J. Sterling Morton, the founder of Arbor Day, spent his college years at the University of Michigan at Ann Arbor, where his record was not entirely unblemished. James C. Olson, Morton’s biographer, noted that his “ardent temperament and lively social habits” sometimes got him into trouble.
On May 5, 1854, just six weeks before he was to receive his degree, Morton was expelled “on account of his general remissness and inattention to all his college duties, and particularly for long continued neglect of recitation, and for his manifest contempt of the authorities of the University.” Morton’s expulsion was part of a larger episode. On May 4 Dr. J. Adams Allen, popular head of the university medical department, had been dismissed by Dr. Henry Tappan, the university president. That evening the citizens of Ann Arbor held a meeting of protest at which Morton was one of the speakers. Exactly what he said at the meeting is unknown, but his subsequent expulsion was thought to have been a result of his remarks.

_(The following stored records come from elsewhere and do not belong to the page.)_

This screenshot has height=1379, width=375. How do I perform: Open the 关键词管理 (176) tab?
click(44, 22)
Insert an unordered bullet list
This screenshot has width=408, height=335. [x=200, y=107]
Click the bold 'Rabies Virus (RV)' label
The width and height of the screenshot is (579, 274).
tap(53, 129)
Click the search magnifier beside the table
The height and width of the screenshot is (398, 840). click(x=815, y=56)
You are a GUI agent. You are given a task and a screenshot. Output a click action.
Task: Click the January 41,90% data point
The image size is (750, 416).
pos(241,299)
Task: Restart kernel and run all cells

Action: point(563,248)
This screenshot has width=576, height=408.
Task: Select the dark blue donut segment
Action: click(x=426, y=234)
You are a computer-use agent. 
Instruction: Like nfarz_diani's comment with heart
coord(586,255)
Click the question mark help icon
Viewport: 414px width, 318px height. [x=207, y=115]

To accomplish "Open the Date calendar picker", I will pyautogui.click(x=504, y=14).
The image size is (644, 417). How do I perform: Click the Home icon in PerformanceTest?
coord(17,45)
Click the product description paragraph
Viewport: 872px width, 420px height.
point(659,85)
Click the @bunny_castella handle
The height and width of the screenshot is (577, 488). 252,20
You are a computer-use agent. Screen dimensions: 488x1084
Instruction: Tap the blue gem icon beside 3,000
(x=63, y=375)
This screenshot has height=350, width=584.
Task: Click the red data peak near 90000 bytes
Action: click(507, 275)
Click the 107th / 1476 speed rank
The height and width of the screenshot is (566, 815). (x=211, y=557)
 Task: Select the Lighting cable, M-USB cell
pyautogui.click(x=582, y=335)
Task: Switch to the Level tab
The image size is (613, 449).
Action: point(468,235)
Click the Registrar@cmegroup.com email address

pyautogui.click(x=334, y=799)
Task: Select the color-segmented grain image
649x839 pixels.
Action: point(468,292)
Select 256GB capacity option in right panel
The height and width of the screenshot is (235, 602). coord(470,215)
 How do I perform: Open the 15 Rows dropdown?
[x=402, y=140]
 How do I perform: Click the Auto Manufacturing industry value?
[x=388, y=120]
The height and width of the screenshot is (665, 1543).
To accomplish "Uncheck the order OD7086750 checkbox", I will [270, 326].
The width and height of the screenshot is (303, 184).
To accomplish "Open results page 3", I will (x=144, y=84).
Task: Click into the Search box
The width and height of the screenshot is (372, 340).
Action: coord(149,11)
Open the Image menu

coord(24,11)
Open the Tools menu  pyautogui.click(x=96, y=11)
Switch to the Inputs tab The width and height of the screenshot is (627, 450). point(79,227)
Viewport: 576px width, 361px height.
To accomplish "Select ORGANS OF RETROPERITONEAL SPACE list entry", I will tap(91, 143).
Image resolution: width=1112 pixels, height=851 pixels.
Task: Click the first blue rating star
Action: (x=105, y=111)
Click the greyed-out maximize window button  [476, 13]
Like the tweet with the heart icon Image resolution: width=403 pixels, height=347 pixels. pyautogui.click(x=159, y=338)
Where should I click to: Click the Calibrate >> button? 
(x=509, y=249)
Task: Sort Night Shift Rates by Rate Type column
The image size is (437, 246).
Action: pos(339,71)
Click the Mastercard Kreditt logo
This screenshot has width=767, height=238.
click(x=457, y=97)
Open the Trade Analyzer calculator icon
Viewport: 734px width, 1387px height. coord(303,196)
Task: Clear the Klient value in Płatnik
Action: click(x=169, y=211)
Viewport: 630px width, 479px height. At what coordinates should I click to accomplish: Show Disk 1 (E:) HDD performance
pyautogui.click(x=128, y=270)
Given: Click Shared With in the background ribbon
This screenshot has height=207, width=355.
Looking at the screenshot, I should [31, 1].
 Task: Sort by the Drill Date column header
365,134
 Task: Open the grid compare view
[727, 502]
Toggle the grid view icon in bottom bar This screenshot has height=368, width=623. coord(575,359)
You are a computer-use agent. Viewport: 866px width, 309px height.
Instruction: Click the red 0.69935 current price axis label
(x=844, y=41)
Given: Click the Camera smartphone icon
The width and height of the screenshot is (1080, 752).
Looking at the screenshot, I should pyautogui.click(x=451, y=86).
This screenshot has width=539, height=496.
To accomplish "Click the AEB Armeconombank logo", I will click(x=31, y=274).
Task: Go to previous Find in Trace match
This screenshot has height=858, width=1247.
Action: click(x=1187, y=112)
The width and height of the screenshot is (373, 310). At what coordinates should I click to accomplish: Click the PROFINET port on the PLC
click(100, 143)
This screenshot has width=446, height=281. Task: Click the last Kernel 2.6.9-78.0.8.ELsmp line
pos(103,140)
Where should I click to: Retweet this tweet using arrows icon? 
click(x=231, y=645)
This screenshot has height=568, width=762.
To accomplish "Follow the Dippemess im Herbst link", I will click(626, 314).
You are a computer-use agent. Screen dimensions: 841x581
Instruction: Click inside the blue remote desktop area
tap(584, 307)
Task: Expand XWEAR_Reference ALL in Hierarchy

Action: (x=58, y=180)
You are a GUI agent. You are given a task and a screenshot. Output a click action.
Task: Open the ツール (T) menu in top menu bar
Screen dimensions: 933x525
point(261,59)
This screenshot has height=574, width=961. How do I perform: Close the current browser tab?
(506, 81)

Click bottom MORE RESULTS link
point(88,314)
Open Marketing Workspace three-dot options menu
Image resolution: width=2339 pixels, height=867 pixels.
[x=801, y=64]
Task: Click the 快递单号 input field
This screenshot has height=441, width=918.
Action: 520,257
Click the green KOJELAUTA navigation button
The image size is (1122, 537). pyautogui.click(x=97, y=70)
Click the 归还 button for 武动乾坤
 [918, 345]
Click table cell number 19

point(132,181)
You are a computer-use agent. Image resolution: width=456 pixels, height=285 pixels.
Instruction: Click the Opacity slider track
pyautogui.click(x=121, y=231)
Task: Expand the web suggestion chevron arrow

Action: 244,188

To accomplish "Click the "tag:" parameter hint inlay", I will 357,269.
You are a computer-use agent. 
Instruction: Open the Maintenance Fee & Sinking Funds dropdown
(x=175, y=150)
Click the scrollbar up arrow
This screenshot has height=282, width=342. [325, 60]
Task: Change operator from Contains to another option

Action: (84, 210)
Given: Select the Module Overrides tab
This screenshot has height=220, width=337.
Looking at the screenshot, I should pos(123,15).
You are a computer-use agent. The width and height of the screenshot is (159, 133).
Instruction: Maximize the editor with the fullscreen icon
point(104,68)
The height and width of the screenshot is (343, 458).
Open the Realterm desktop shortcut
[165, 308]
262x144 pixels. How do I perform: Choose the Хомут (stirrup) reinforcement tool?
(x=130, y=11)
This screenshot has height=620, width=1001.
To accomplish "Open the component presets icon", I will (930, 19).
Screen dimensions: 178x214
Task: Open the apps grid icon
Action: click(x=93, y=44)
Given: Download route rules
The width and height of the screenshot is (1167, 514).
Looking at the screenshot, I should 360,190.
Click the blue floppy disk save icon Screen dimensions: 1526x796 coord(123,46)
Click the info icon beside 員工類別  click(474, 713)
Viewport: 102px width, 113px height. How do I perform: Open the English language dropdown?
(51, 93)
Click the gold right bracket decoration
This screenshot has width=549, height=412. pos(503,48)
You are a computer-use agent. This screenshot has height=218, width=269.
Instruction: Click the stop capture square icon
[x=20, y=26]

The sentiment among the faculty was that if Morton would make some concession, he would be restored to the privileges of the university. So Morton signed a statement in which, according to him, he admitted that “if the charges in the resolution of removal were correct, then the removal was just; and that if he had committed faults, he sincerely regretted them.” However, Tappan subsequently released to the press his own version of Morton’s statement which seemed incompatible to Morton with the document he had signed.
Morton wrote a blistering letter to the Detroit Free Press about the situation, and the faculty expelled him again on May 19, observing that the student had failed to attend any classes since his reinstatement. Though he was not allowed to graduate with his class, Morton was granted an honorary Bachelor of Arts degree in 1856 by Union College in Schenectady, New York, President Tappan’s alma mater. It has been suggested that Dr. Tappan might have asked that the degree be granted Morton, because he felt that the University of Michigan had not been completely fair to the young student. This seems probable in view of the action of the University of Michigan in September of 1858 adopting a remission of expulsion and granting Morton a diploma.